Re: Any option in 19C for GTT to improve performance

From: Andy Sayer <andysayer_at_gmail.com>
Date: Fri, 2 Jun 2023 13:45:32 -0700
Message-ID: <CACj1VR7r83AuFqY0yZ70aBXyfeTVNuNv+Aign4jUzxt6SasDqQ_at_mail.gmail.com>



Hi Pap,

Not sure where the composite index is coming from. The only index I would recommend based on the information you’ve shared is one purely on (fid). Or am I missing something?

Cell offload and direct path reads are both pretty similar behaviour. They might kick in if it’s useful but also relying them for something criticism is not a good idea.

Most of the time you do not need anything fancy. A single column index here will do the trick just fine. Try it out, if it improves these two statements but doesn’t make the whole process fast enough then you need to be looking at the process as a whole.

Thanks,
Andy

On Fri, Jun 2, 2023 at 1:34 PM, Pap <oracle.developer35_at_gmail.com> wrote:

> Thank You so much Andy and Mark. So it looks like at a minimum, a new
> composite index with leading column fid i.e. on column(fid, eid,etyp) would
> give us a quick performance boost in this scenario.
>
> One interesting thing I saw, I got two different past executions of the
> same query from dba_hist_reports as below. In one case it took 4sec vs the
> other 48 seconds. While in the case of 4 seconds it scanned a lot higher
> volume of data.
>
> But in the slow run cases, I don't see any cell offloading percentage in
> slow run(~48 second run sql monitor). So does this mean we can't rely on
> the cell offloading feature always to see consistency performance? And is
> it true that, based on the volume of the data in the GTT, it's switching
> the decision , whether to go for cell smartscan or not, and it may
> vary release to release?
>
> https://gist.github.com/oracle9999/751bb4eb74501b87b99b1970bba2175f
>
>
>
> On Fri, Jun 2, 2023 at 7:18 PM Mark W. Farnham <mwf_at_rsiz.com> wrote:
>
>> should be “minus the run time *reduction *of the queries”
>>
>>
>>
>> (Since you populate once and run many queries, probably this is a win.)
>>
>>
>>
>> *From:* oracle-l-bounce_at_freelists.org [mailto:
>> oracle-l-bounce_at_freelists.org] *On Behalf Of *Mark W. Farnham
>> *Sent:* Friday, June 02, 2023 9:03 AM
>> *To:* oracle.developer35_at_gmail.com; 'Andy Sayer'
>> *Cc:* 'Oracle L'
>> *Subject:* RE: Any option in 19C for GTT to improve performance
>>
>>
>>
>> To me that makes sense. I would also advocate testing any extra time to
>> populate the GTT in the order fid,eid,etyp minus the run time of the
>> queries.
>>
>>
>>
>> It can often be surprising the reduction in i/o required by index
>> accesses when the cluster factor is “perfect” (which is WHY the CBO uses
>> cluster factor as a tie breaker.)

========

> **Requirements**:
- 1) List the people who wrote messages in the email thread above.
- 2) Please rewrite the paragraph of the email thread beginning "Most of the time you do not need anything fancy" as a short bulleted list that keeps its main points.

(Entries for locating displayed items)
========

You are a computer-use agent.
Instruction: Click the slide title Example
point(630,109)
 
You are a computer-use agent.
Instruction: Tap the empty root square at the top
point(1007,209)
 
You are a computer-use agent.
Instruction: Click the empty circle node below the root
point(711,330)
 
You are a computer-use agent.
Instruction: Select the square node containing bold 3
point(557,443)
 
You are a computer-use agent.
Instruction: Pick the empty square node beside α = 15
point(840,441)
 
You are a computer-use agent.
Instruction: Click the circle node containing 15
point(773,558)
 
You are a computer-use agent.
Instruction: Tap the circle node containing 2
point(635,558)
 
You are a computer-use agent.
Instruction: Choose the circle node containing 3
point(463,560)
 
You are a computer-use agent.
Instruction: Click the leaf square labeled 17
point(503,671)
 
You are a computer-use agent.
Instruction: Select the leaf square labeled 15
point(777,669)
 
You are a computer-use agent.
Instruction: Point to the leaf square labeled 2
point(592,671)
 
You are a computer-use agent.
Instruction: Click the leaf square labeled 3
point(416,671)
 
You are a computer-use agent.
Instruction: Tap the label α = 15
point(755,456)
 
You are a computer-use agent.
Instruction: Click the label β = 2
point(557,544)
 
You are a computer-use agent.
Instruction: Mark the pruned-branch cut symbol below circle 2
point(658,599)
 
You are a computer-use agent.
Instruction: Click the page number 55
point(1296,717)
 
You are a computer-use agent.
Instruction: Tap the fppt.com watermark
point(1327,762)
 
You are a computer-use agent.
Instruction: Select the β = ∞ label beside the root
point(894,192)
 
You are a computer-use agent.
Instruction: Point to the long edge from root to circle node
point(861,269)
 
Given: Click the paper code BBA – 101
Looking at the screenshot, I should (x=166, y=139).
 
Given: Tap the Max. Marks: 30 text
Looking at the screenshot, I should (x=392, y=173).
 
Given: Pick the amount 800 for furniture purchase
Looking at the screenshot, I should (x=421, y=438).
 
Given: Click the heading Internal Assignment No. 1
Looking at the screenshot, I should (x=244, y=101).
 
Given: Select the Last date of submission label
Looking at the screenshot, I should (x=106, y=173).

========

> **Task solutions**:
- 1) Andy Sayer, Pap, Mark W. Farnham

- 2)
- Usually nothing fancy is needed.
- A single-column index will work fine here.
- Try it: if it speeds up these two statements but the whole process is still not fast enough, look at the process as a whole.